Canada lost, Freddie Andersen won, and the Russians rolled to an easy win.

Germany v Denmark - 2018 IIHF Ice Hockey World Championship
Somewhere in there is the blue mask of Freddie Andersen.
Photo by Martin Rose/Getty Images

Day One

Two Leafs players saw action on the opening day.

In Copenhagen, Nikita Zaitsev had two assists as Russia beat France 7-0. Notable in this opening game was his stated usage on a pairing with Nikita Nesterov behind the second line of younger and fast players Mikhail Grigorenko, Artyom Anisimov and Pavel Bushnevich. In fact, he assisted on two goals by top-line forward Kirill Kaprizov, including the opening goal of the game.

In the other game in Copenhagen, Sweden beat Belarus 5-0.

Over in Herning, the day started with a wild game between Canada and the USA that pitted Darcy Kuemper against Keith Kinkaid and went to a shootout, won by the USA. Canada’s going to really suffer in net this tournament, and the USA looked little better.

The marquee game was the host team Denmark taking on the Olympic silver medalists in Germany. Germany was missing their goalie for the Olympics and a few forwards, but Leon Draisaitl was there to give Frederik Andersen a rough time. At least in theory. Draisaitl had several breakaways, but missed the net every time.

Andersen let in the first goal while flat on the ice after his own player knocked him over, the second was an odd two-on-one play where he seemed to have it, but the pass was deflected and then he missed on the shot. (Sound familiar?) He followed that up with a stellar save on a similar play, and withstood heavy pressure in the third period to preserve the tie.

Denmark won in a shootout in front of the crowd in Herning on a goal by Frans Nielsen, the man who used to take shots on Andersen in the road in that very town when they were kids. The crowd was, to say the least, ecstatic.

Day Two

Today’s games include Kasperi Kapanen’s first game as a member of the men’s team for Finland, and a repeat performance by Denmark in a much tougher match up in the late game.

In Copenhagen, Switzerland faces Austria, France plays Belarus and the Czechs (featuring Tomas Plekanec) play their archest of arch rivals Slovakia.

In Herning, Norway plays Latvia, Finland faces Korea at 10:15 a.m. and Denmark plays the USA at 2:15 p.m.

All times are Eastern Time, and for more details see the official schedule. Check TSN to see which games will be broadcast or streamed if you have those services. Some games are aired on NHL Network in the USA.

Finland starts the tournament easy and finishes with the USA on the last day, so they need to win their easy ones clean to get a decent seeding for the medal rounds. They can’t be lazy against Korea.

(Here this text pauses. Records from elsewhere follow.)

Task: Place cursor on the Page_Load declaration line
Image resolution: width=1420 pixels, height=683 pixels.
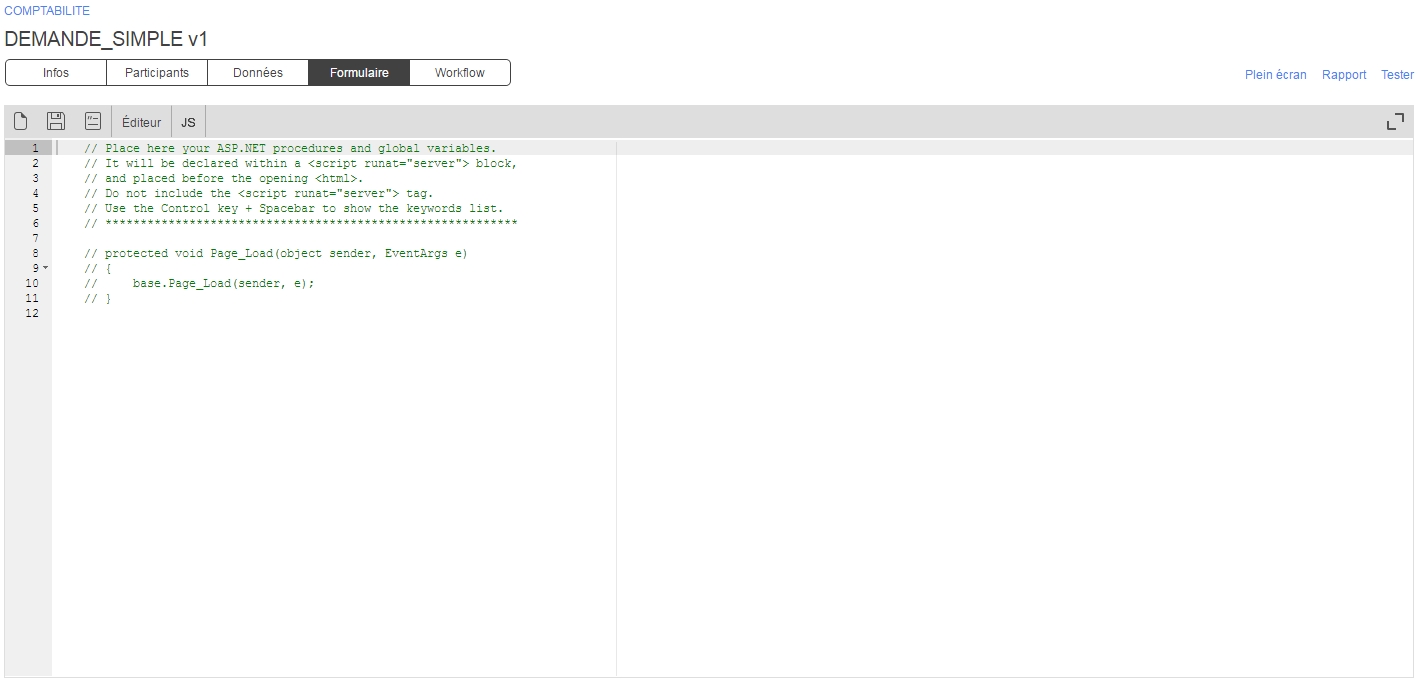Action: (x=285, y=253)
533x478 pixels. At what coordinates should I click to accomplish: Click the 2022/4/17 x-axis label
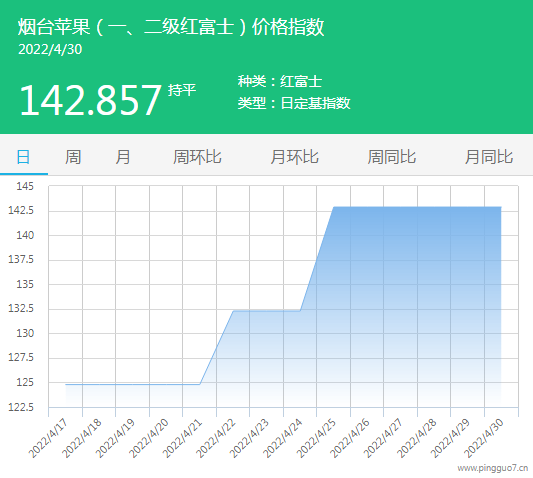pos(48,438)
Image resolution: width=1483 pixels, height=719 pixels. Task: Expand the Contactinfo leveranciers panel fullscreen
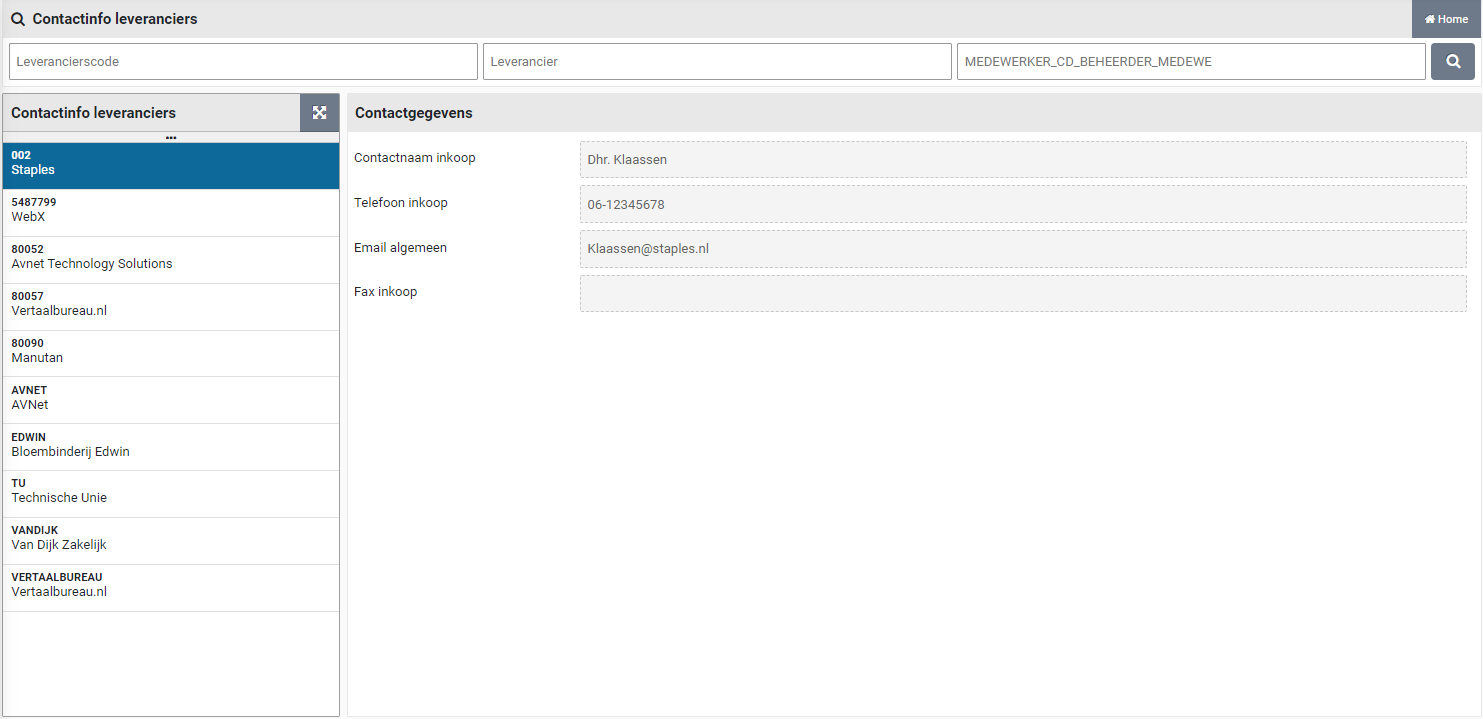tap(320, 113)
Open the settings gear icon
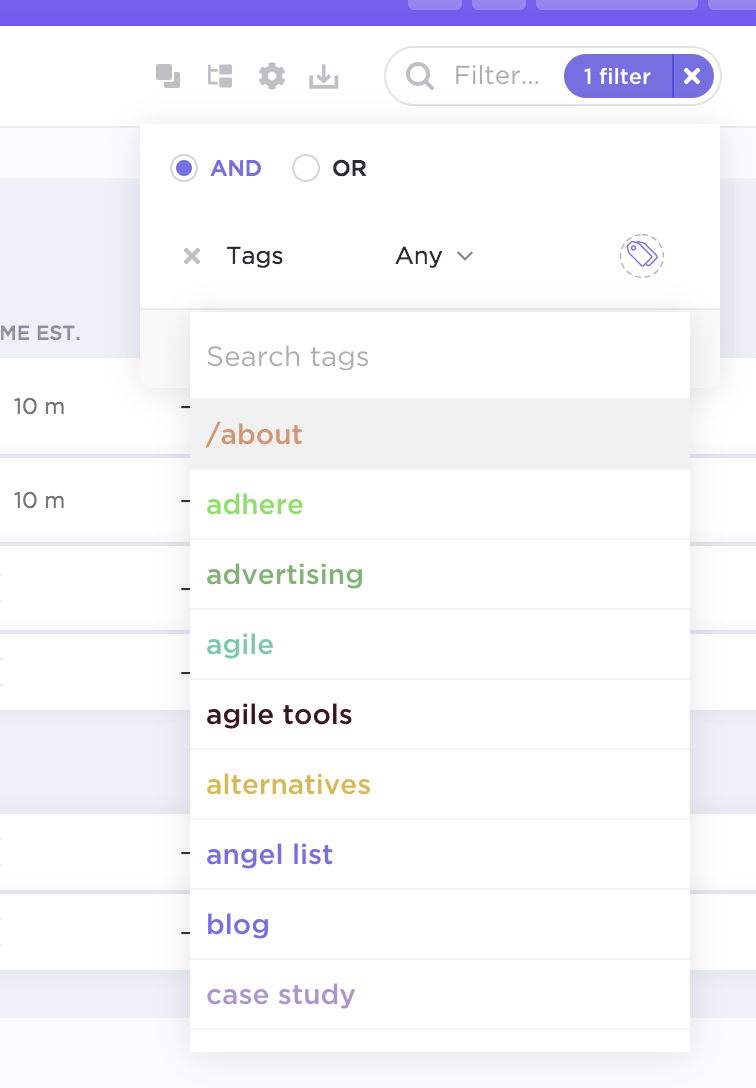The width and height of the screenshot is (756, 1088). pyautogui.click(x=272, y=76)
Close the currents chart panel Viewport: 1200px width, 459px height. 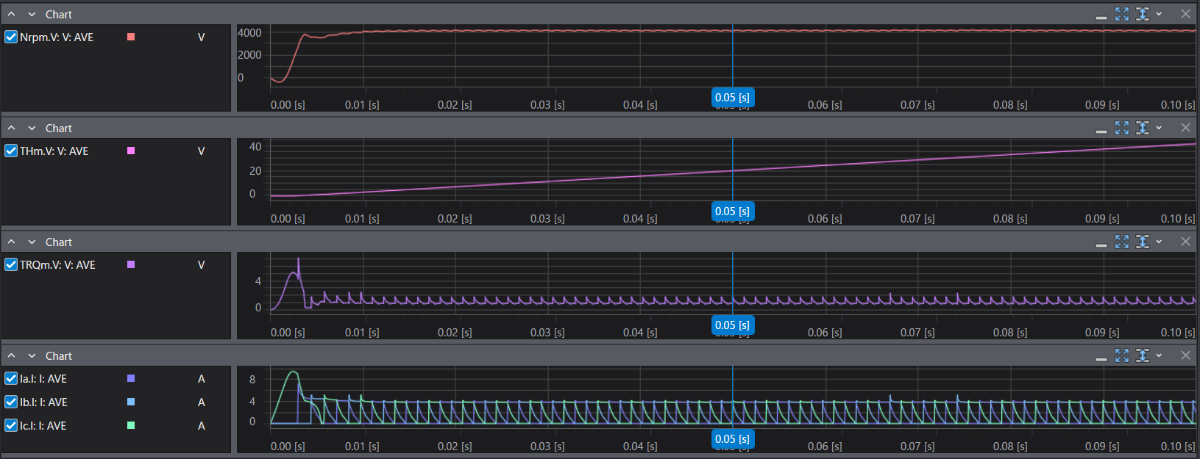click(x=1184, y=356)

We don’t know yet if Denmark plans to ride Andersen in every game, but it would be a surprise to see him not face the Americans, back-to-back or no. And speaking of backups, Canada plays Korea on Sunday, and the choice of goalie there might be very interesting. As of now, only Kuemper and Curtis McElhinney are on the official roster, even though Michael DiPietro is on hand. Canada might be waiting to see if someone else becomes available, but for now, it seems like Sunday’s game is likely McE’s.

The other game at Worlds, beyond the hockey, is watching for unsigned European free agents. So far the standout has been Germany’s Dominik Kahun who already has been signed by Chicago. But a very interesting one to watch is Dennis Everberg. He tried to crack the Colorado Avalanche, but it never worked out, and he played one year in Sweden, one in the KHL, and has become a Swedish national team regular. He’s only 26. He can carry the puck, and he almost has a good enough shot for the NHL while playing a gritty game. Someone might look to try him out again.